The settled weather had been great for our time amongst the islands, but the forecast was for absolute calm for the next few days. We had 3 days to get back to the Plymouth base and little chance of sailing, so we decided on an early start on Friday with a plan to get to Fowey in one leg, around 80 miles. A clear calm day duly broke and we set off at 0600 with the moon, stars and planets still visible, the sun rising just an hour later:
Nothing much to say about a day under motor: we ate, chatted, we read, we had a nice cup of tea… Eventually we pass Wolf Rock and approached the Lizard. This time it was truly calm, not even much swell to talk of, and we made our way around the Cornish headlands. We intermittently saw clusters of seabirds amongst disturbances to the water. To our surprise – we expected dolphins – we found small groups of tuna feeding at the surface, their long slender dorsals unmistakeable. I have subsequently read of some Cornish boats being refitted for tuna fishing, so it seems they may become a more established sight on our trips.
As we turned towards the NE, still some 25 miles from Fowey, Debbie called from below that the fuel was looking a bit low. The gauge was around 1/3 but the calculations showed we should easily be able to do the 80 miles, having refilled at Falmouth before leaving. With absolute calm wind there was no room for cutting back on the engine so Steve decided to head for Falmouth instead, only 10 or 12 miles distance. Perhaps a little welcome to be honest after 10hrs chugging, but rather perplexing. Back in Falmouth we refilled and found almost exactly 2 litres per hour run since the last refill – clearly enough to have made the trip back to Fowey had we had confidence/data. (Also a very economical engine). The gauge had indicated some other anomalies as well and this was noted for attention in the log.

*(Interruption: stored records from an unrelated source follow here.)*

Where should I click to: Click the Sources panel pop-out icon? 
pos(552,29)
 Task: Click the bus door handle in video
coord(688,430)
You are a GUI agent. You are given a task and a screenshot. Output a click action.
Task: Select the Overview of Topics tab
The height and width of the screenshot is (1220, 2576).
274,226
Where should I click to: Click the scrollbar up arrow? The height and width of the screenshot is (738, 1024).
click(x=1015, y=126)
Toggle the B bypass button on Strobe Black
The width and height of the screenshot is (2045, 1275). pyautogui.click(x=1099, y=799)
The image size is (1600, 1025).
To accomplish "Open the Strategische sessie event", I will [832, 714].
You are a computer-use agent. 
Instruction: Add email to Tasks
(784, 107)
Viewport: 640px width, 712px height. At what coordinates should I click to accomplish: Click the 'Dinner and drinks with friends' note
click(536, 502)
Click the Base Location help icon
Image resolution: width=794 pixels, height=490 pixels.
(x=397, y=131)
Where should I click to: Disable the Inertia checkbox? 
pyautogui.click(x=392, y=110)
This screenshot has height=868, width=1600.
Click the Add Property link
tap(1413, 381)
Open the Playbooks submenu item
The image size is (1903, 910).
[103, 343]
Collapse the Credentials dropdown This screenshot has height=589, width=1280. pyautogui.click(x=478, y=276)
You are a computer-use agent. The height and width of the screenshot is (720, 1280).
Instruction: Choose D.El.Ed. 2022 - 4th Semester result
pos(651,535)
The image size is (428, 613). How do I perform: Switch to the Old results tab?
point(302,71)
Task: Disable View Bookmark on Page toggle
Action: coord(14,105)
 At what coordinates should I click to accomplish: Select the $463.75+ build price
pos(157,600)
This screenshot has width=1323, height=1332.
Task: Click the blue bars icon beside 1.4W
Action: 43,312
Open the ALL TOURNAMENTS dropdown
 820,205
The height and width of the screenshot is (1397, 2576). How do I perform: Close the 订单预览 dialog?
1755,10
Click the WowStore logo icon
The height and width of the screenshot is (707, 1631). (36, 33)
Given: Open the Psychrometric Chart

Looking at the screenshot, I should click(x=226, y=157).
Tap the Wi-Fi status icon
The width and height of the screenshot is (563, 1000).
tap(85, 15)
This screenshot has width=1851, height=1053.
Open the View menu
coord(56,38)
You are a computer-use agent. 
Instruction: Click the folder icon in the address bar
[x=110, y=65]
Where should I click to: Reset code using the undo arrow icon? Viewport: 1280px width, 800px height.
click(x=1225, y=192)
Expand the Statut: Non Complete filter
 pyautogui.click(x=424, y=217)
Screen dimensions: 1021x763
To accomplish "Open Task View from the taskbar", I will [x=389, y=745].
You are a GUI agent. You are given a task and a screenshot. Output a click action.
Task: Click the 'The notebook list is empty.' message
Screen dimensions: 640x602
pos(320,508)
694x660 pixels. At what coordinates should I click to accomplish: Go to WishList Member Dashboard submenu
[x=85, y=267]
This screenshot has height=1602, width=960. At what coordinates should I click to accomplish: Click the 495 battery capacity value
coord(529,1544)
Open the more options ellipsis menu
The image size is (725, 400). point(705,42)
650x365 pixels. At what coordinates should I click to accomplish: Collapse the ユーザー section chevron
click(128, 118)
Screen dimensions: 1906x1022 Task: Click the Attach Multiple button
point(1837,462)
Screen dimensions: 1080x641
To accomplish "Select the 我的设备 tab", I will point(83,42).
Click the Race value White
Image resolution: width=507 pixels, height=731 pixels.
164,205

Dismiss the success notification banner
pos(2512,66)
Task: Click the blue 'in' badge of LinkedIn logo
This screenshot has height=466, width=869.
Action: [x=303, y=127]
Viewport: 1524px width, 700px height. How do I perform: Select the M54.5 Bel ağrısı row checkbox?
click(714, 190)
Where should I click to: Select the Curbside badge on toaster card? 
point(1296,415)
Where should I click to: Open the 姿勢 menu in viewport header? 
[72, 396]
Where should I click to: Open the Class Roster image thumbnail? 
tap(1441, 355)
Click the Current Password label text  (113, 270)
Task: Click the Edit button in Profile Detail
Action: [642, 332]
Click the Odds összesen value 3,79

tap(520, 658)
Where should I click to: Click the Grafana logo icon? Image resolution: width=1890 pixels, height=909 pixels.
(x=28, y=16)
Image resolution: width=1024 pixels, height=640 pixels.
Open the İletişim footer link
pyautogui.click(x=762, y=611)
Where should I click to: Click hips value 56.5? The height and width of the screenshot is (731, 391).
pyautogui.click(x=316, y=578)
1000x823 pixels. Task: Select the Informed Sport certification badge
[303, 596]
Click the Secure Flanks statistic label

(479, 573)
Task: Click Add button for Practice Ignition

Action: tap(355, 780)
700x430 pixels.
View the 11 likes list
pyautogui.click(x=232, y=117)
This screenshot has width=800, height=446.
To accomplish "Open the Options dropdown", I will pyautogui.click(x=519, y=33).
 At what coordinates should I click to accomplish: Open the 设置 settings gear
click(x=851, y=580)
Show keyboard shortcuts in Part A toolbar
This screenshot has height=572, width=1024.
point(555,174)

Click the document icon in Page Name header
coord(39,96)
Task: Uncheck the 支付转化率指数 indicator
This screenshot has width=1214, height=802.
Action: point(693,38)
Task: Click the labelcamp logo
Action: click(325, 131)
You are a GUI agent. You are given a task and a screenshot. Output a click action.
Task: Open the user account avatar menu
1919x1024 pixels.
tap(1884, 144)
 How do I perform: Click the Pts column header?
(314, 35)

So we still had the best part of 2 days to make our way home, and the wind conspicuously absent. Even under motor there are definitely worse places to be than pottering along the coast in fine weather and good visibility. A rather uneventful run back, with an overnight in Fowey, this time on a mooring. We took the water taxi ashore for a change of scene. The highlight however was a clear sight of a whale surfacing several times just 100m off the beam. None of us were able to identify the species – I’d guess it was around 8-10m in length. Eventually back in Plymouth on Sunday our last task was an engine oil change. I’m pretty competent with engines, having tended a classic motorcycle for years and grown up with cars that had carburettors and distributors. The task is relatively trivial, but the physical access is difficult. Read the manual – and realise the door to the berth can be easily lifted off its hinges.
The 10 days was perfect for making it to, and exploring, the Scillies. They truly are a beautiful destination and, certainly under the conditions we were there, safe and approachable. Whilst wild, rugged and strikingly stark we found that the pilotage worked perfectly, and the facilities were as we needed.
Thanks to Steve for skippering, Debbie for the victualling and Richard for the company.